• Task goal
Within the records below, reproduce without change the lines from the line that has "The width and height of the screenshot is (1568, 747)." through the line that has "Task: Switch to the Devices tab", and only those.

• Data in this exercise
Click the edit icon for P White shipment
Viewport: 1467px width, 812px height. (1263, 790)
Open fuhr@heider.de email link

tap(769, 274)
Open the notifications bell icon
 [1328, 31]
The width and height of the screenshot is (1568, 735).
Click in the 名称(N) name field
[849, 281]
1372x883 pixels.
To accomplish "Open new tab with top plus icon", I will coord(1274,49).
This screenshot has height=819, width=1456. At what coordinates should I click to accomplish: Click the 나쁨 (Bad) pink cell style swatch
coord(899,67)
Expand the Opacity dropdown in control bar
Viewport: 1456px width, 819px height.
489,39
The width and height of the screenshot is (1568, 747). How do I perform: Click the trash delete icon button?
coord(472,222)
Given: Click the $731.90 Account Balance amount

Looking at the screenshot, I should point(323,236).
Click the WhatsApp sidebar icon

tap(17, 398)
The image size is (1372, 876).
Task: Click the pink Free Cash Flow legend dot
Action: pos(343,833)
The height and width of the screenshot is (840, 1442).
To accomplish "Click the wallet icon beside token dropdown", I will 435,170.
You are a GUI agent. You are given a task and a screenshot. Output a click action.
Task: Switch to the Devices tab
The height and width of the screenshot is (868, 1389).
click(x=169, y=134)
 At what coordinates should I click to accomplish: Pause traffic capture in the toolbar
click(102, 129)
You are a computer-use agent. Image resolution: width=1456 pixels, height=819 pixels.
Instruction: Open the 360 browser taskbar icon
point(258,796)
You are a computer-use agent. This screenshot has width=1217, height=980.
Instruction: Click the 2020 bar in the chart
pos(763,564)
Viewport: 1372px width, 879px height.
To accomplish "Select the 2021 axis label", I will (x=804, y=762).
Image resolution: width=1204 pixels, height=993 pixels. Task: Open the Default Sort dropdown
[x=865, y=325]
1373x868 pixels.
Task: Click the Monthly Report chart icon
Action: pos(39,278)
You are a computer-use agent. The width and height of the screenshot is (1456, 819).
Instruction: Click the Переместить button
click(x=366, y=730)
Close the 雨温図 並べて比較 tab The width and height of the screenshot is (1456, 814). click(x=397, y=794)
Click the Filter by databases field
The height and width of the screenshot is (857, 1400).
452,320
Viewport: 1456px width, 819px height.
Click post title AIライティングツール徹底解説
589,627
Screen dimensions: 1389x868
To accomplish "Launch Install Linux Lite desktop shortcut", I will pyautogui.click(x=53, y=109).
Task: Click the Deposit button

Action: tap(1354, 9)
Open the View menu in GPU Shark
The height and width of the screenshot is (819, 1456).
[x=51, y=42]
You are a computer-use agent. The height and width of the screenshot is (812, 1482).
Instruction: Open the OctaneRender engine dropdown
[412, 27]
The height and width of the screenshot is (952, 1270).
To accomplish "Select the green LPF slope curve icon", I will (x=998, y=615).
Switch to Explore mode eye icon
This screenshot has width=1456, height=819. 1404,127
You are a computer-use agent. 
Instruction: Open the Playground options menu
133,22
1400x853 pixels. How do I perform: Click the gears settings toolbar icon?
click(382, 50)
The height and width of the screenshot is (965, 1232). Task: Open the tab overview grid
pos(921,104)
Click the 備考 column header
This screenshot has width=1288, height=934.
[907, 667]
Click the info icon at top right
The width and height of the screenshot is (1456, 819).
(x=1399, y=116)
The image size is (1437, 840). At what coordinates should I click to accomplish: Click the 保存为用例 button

• Answer to the problem
The width and height of the screenshot is (1568, 747). How do I perform: Click the trash delete icon button?
coord(472,222)
Given: Click the $731.90 Account Balance amount

Looking at the screenshot, I should point(323,236).
Click the WhatsApp sidebar icon

tap(17, 398)
The image size is (1372, 876).
Task: Click the pink Free Cash Flow legend dot
Action: pos(343,833)
The height and width of the screenshot is (840, 1442).
To accomplish "Click the wallet icon beside token dropdown", I will 435,170.
You are a GUI agent. You are given a task and a screenshot. Output a click action.
Task: Switch to the Devices tab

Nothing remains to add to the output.